Migliaia di iscritti in poche ore, migliaia di testimonianze indignate, addirittura feroci, un mare di persone che non sopporta più un sistema dove qualcuno si arricchisce sulle disgrazie, deride il dolore e festeggia con nani e ballerine la sofferenza di un popolo.
Andassero adesso a L’Aquila Bertolaso e il suo padrone Berlusconi a fare sondaggi elettorali, andassero adesso questi governanti e il loro sistema di appalti truccati a chiedere consensi, dovrebbero vergognarsi, ma questa gente non sa cosa significhi il pudore e la corruzione gli è entrata nell’anima fino a renderli peggiori del potere che rappresentano.
Questa feccia oggi governa l’Italia con una rete di collusioni e omertà intollerabili, la stessa gente che si inventa leggi per non rispondere mai dei propri misfatti!

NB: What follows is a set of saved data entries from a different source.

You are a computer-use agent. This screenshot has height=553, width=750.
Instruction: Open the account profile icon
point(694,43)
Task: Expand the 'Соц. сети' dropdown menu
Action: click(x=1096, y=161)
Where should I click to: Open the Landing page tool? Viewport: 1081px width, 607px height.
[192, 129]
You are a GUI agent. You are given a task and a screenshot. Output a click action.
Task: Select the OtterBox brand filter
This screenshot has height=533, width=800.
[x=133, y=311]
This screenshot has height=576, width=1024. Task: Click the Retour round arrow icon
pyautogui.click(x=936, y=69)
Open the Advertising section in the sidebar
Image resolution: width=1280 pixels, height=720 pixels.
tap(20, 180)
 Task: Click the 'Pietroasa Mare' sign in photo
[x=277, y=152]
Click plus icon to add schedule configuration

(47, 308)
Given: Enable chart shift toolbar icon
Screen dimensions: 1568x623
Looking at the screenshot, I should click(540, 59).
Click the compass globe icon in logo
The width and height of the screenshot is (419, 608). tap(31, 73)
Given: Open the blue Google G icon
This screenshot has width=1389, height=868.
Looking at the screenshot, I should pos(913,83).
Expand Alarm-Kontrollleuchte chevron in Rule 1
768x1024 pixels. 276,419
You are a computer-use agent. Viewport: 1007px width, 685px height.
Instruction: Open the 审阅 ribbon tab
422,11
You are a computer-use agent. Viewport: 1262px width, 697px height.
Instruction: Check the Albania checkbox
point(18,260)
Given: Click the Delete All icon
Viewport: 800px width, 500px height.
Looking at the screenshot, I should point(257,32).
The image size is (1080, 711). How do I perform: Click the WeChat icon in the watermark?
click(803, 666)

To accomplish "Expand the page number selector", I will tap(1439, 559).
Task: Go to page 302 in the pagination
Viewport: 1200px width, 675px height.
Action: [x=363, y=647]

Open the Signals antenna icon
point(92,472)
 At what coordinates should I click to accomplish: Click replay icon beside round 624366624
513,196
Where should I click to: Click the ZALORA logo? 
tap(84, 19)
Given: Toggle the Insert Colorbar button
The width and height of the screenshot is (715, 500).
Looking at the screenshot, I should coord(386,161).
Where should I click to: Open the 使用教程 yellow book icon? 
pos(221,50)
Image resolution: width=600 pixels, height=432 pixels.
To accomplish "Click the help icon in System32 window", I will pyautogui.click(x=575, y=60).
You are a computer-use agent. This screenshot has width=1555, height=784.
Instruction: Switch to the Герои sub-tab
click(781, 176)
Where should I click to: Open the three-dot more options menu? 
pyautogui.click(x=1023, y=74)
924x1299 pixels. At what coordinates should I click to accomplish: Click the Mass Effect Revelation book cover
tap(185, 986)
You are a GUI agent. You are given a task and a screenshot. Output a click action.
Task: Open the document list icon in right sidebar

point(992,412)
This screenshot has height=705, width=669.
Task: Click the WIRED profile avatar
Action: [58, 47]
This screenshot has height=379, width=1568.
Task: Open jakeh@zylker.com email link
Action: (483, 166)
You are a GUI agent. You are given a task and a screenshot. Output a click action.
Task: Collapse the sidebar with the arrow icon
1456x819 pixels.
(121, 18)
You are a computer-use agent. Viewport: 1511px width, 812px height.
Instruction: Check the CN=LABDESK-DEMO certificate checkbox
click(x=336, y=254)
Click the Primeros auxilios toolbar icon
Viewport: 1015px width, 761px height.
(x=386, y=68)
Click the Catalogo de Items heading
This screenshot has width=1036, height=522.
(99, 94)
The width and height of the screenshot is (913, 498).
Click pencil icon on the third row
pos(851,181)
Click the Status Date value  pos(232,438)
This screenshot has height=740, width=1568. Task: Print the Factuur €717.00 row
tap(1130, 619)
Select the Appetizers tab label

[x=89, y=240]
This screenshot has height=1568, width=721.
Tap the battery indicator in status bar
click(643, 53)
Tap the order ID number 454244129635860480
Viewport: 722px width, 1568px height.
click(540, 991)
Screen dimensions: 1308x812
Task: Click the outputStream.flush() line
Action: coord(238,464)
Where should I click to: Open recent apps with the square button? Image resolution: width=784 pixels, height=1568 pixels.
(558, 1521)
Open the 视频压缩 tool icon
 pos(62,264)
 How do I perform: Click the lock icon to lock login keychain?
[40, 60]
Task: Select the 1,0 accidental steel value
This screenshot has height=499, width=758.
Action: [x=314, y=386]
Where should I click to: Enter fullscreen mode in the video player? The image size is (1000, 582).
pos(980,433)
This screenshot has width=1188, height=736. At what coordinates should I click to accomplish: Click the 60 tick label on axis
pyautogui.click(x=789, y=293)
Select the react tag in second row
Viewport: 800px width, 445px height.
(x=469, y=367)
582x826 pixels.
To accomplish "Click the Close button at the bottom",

E non si fermano continuano a reprimere e tacitare chi tenta di urlare una verità scomoda, continuano a raccontarci balle sulla crisi, gli stessi che ci narravano la favola del miracolo aquilano.
Miracolo, certo per chi su quell’evento si è arricchito o ha fatto la sua lurida campagna elettorale, per chi con la solita noncuranza ha camminato su cadaveri e macerie e L’Aquila è solo la punta di un iceberg che si chiama sistema Italia, ma che sempre meno rappresenta gli italiani.
Noi che quel sisma terribile lo abbiamo vissuto e lo viviamo ancora, oggi, siamo offesi e indignati, ma questa vicenda di corruzione è un’ennesima offesa a tutti gli italiani.
E’ arrivato il momento di mandare a casa e se è il caso in prigione questi cialtroni bugiardi.